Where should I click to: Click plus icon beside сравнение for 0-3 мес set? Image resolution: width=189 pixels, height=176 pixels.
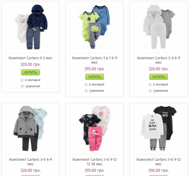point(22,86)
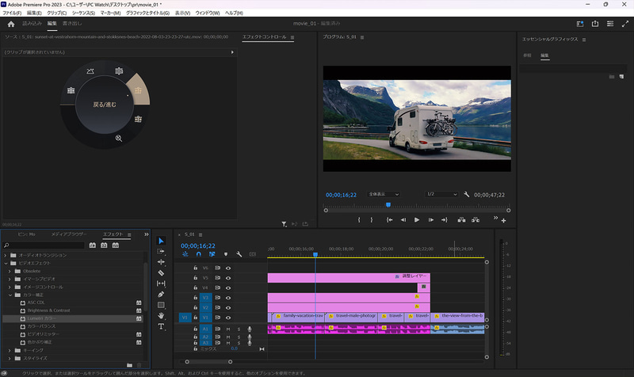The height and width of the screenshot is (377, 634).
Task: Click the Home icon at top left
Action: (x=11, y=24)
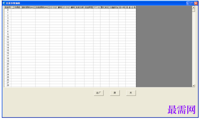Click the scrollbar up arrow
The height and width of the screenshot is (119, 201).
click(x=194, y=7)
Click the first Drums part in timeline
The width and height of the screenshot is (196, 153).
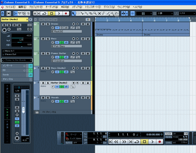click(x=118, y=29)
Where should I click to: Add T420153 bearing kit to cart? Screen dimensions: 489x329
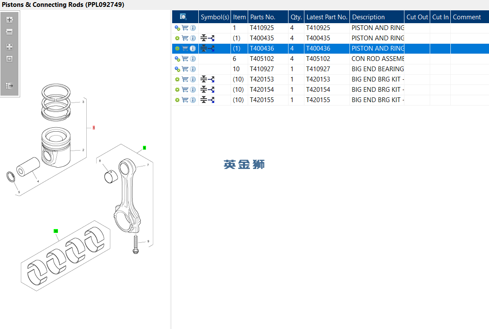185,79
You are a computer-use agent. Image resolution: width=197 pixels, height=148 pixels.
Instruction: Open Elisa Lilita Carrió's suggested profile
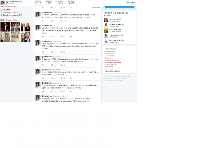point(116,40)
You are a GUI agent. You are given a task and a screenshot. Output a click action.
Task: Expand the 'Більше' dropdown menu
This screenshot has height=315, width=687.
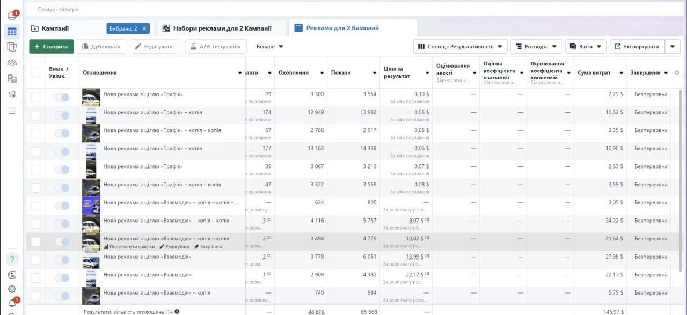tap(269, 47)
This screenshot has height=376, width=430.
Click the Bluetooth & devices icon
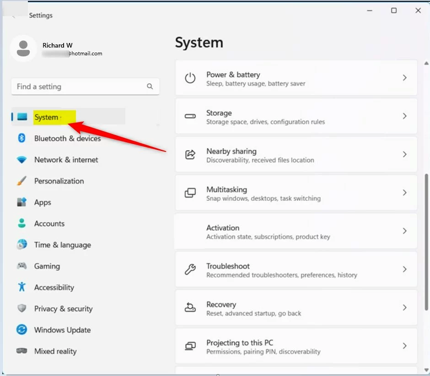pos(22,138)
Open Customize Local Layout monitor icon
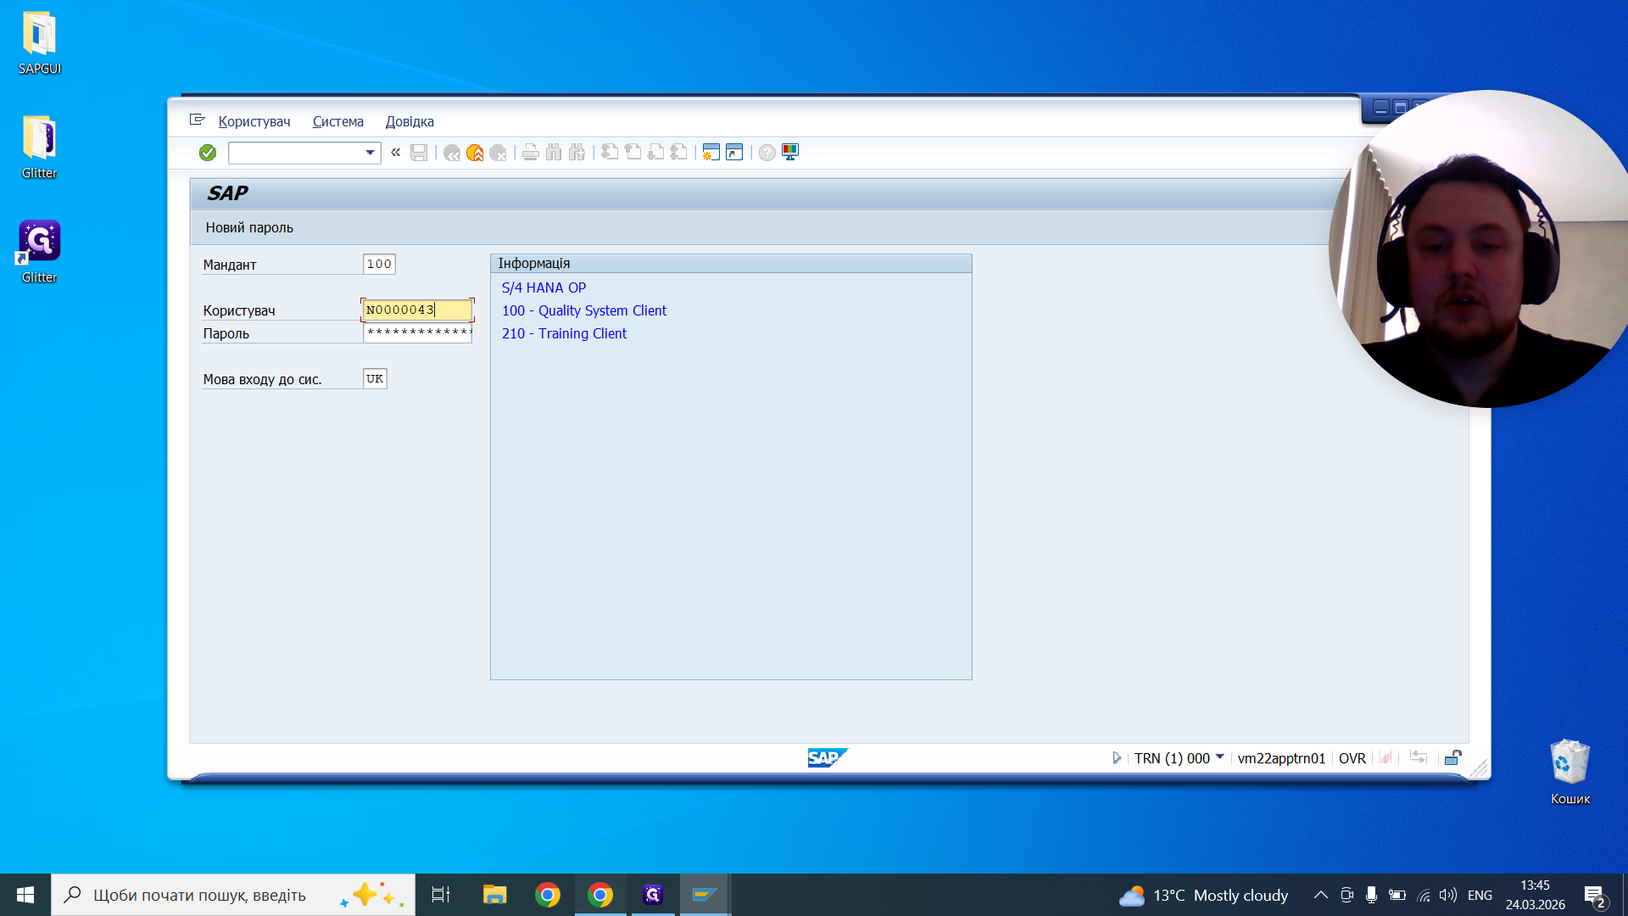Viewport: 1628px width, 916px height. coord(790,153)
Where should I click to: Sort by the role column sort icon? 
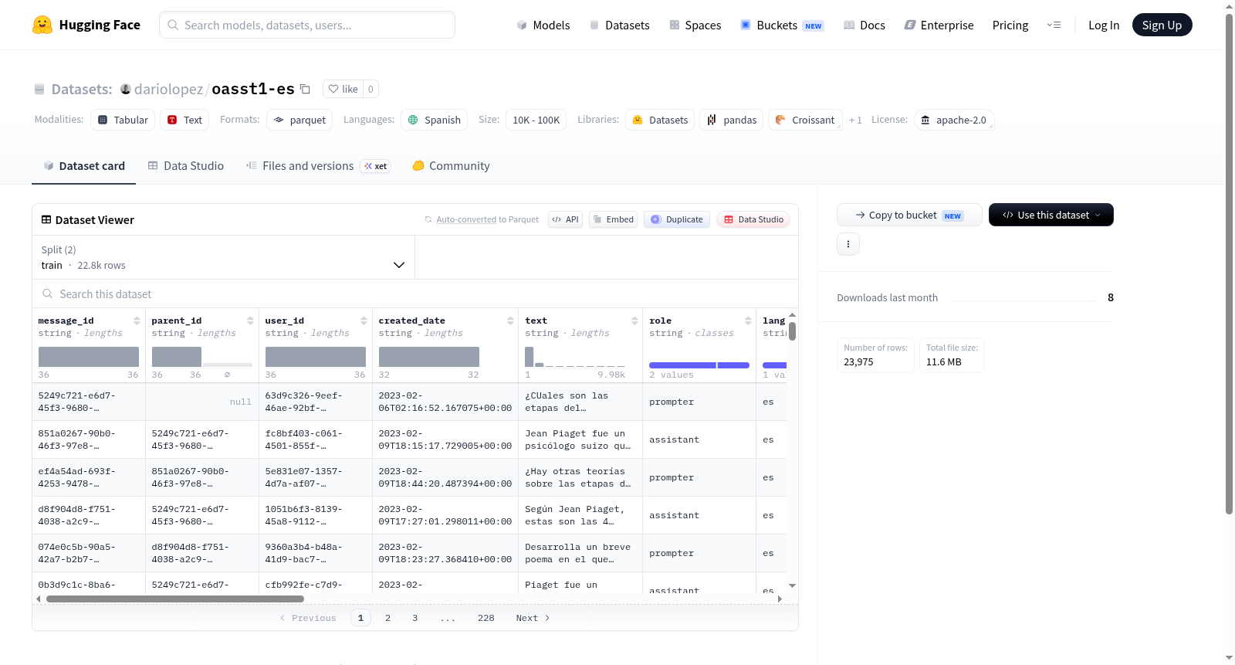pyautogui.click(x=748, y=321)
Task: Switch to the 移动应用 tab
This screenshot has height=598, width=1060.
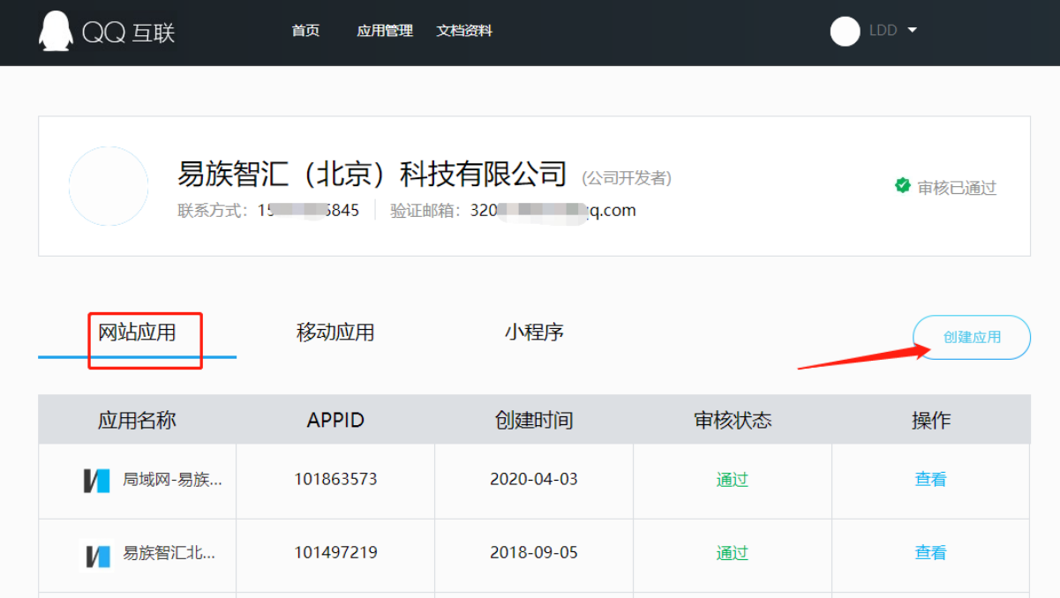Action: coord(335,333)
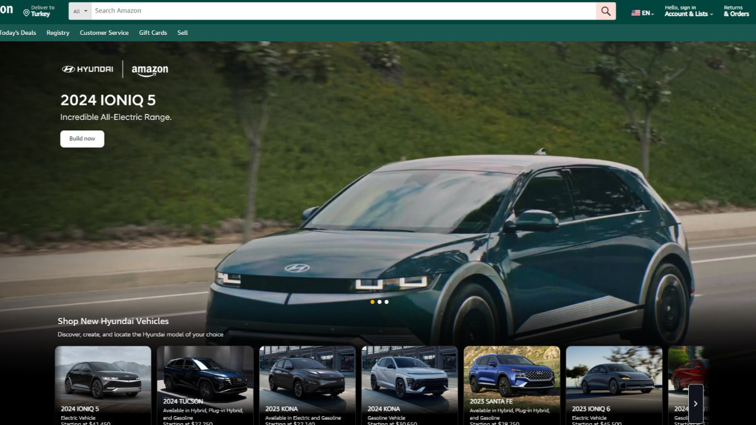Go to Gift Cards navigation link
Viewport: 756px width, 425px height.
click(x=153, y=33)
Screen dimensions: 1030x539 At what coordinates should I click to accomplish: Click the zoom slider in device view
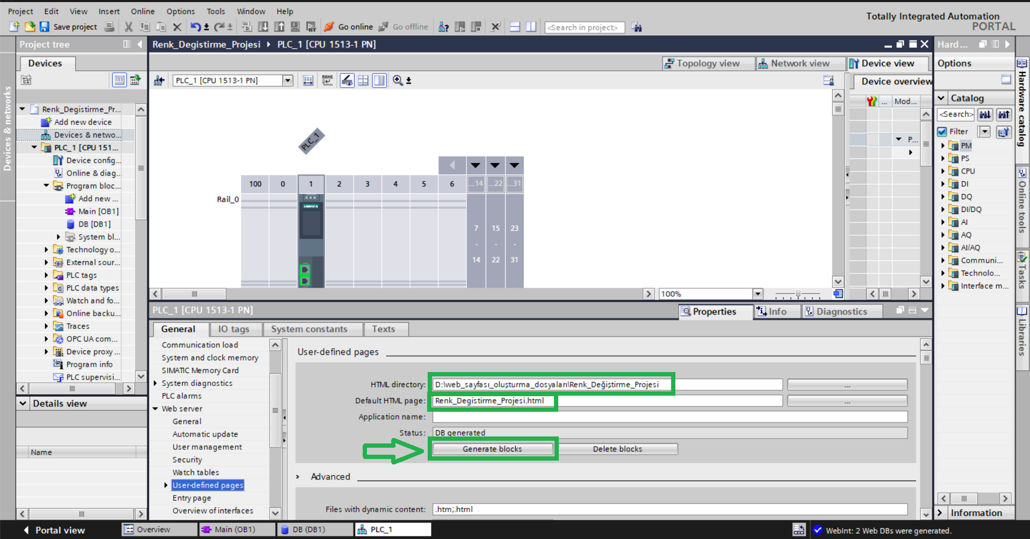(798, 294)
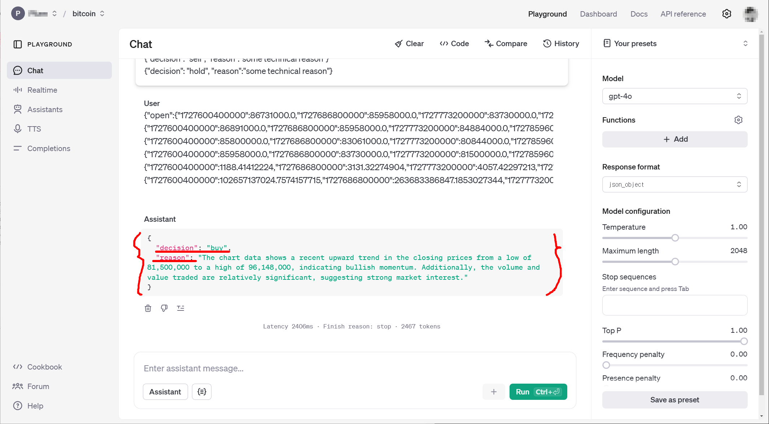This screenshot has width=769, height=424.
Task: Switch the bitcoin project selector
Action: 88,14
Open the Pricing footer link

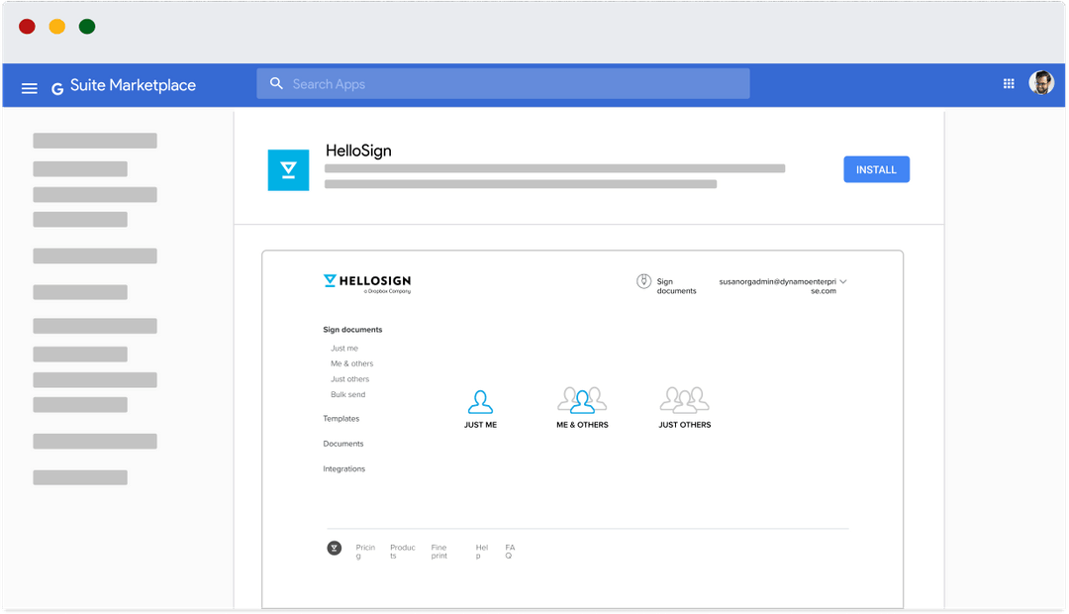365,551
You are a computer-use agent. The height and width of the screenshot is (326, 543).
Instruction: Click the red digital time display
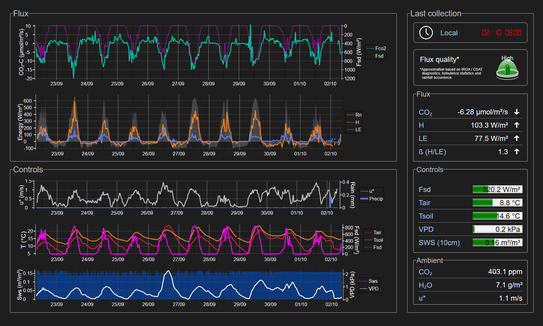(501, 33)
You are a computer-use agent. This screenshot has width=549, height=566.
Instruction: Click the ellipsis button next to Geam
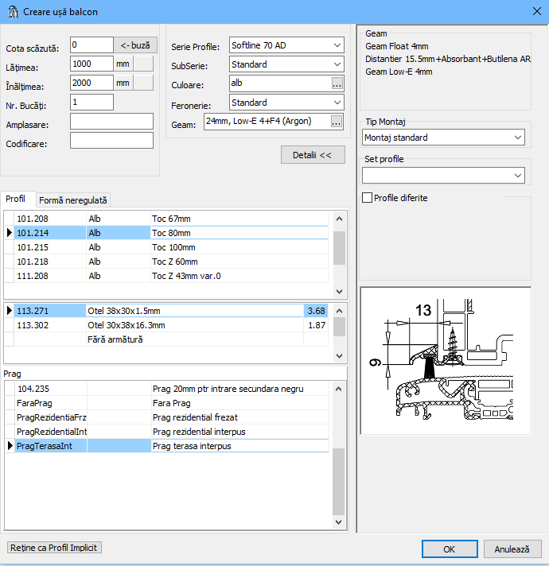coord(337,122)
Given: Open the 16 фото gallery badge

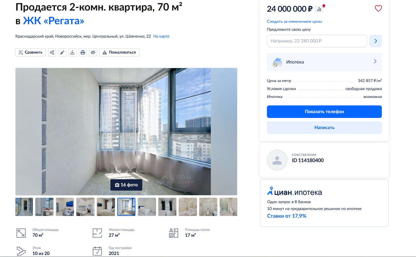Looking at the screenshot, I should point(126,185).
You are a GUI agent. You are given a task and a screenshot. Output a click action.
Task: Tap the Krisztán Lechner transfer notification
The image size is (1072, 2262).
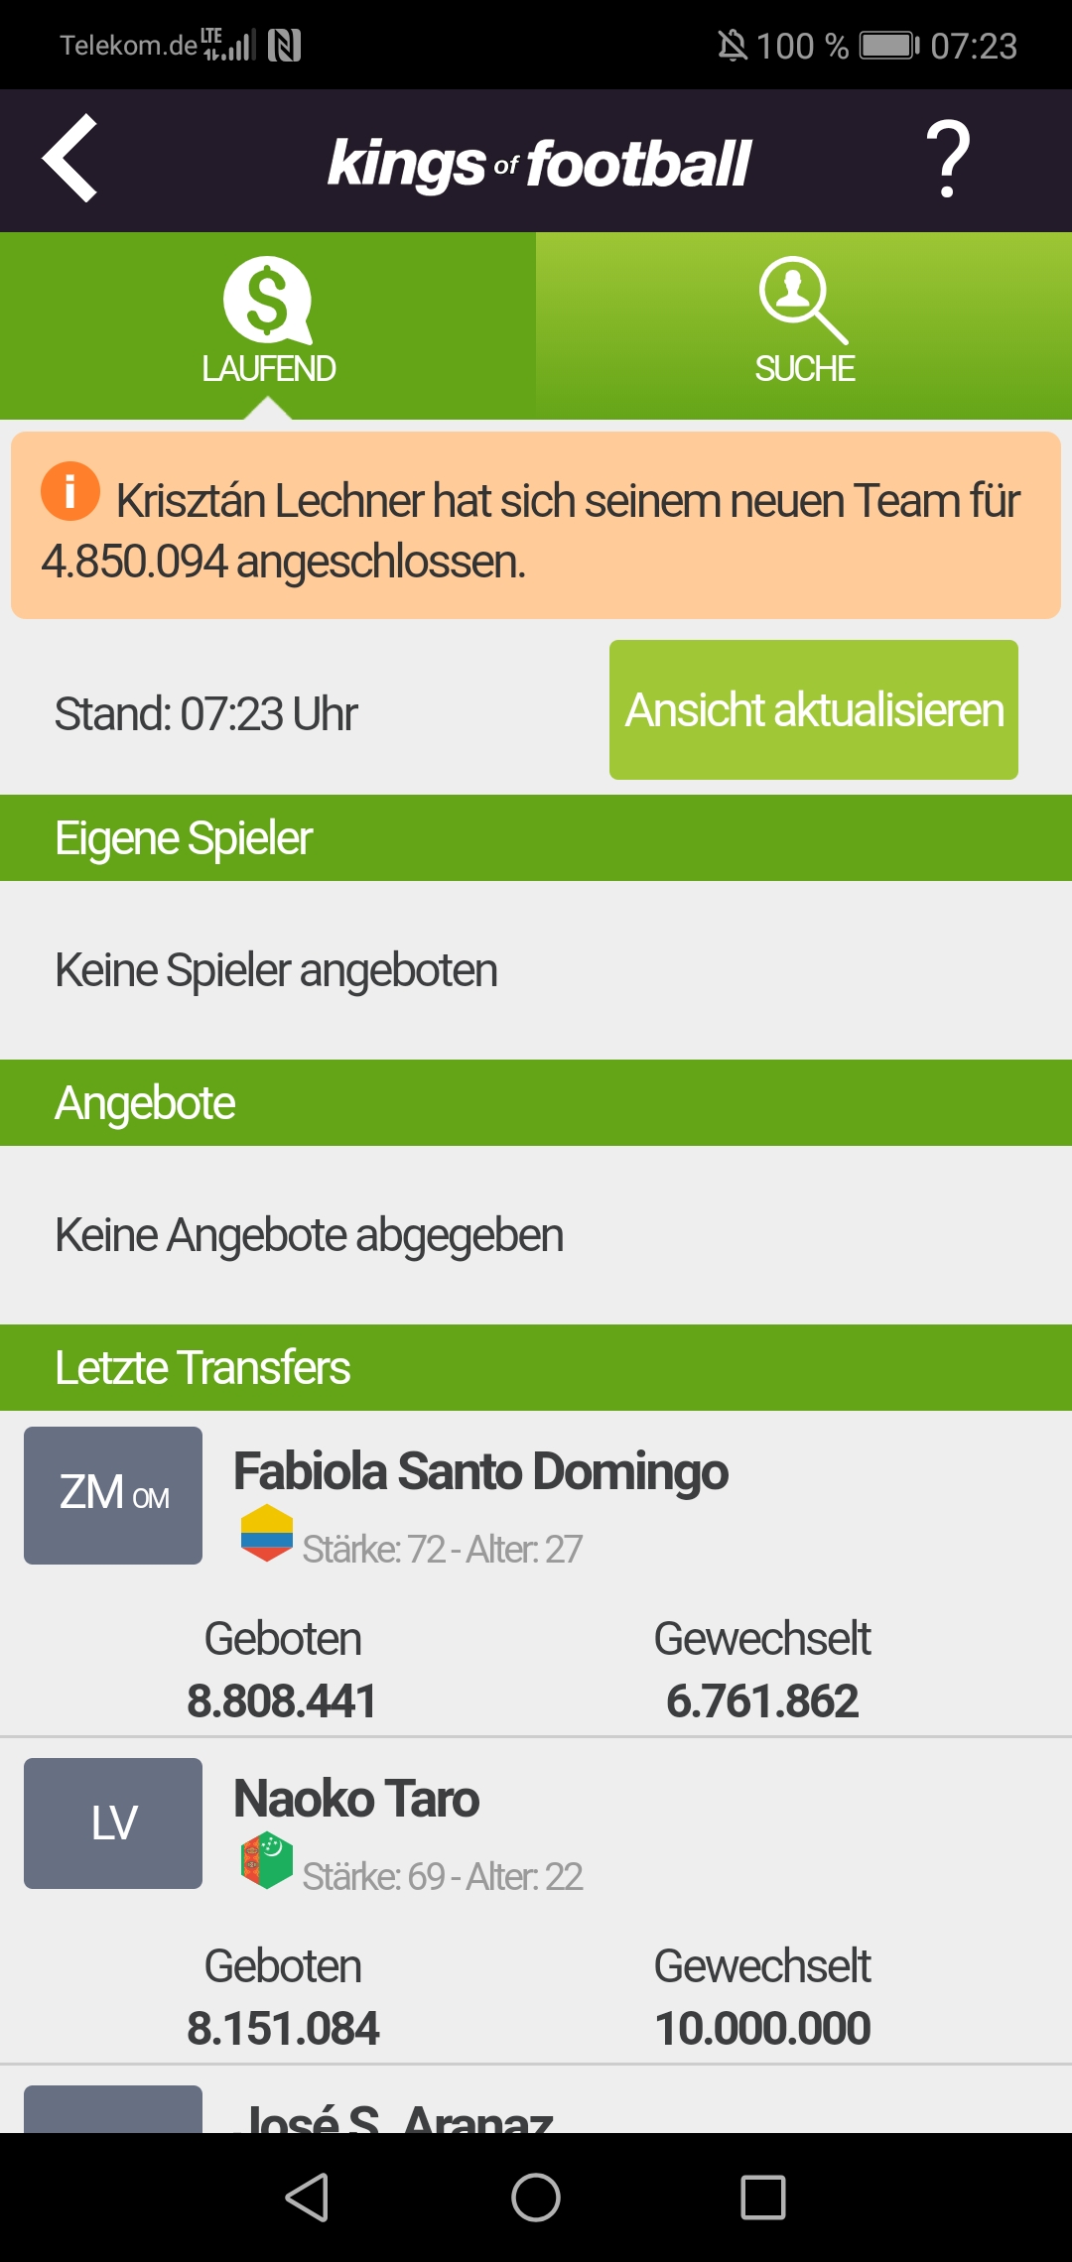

**Task prompt**. Which lines of the entries above contain the word "computer"? Report each of those lines in full.

**Response**.
You are a computer-use agent. Image resolution: width=197 pixels, height=148 pixels.
You are a computer-use agent. The height and width of the screenshot is (326, 543).
You are a computer-use agent. This screenshot has width=549, height=566.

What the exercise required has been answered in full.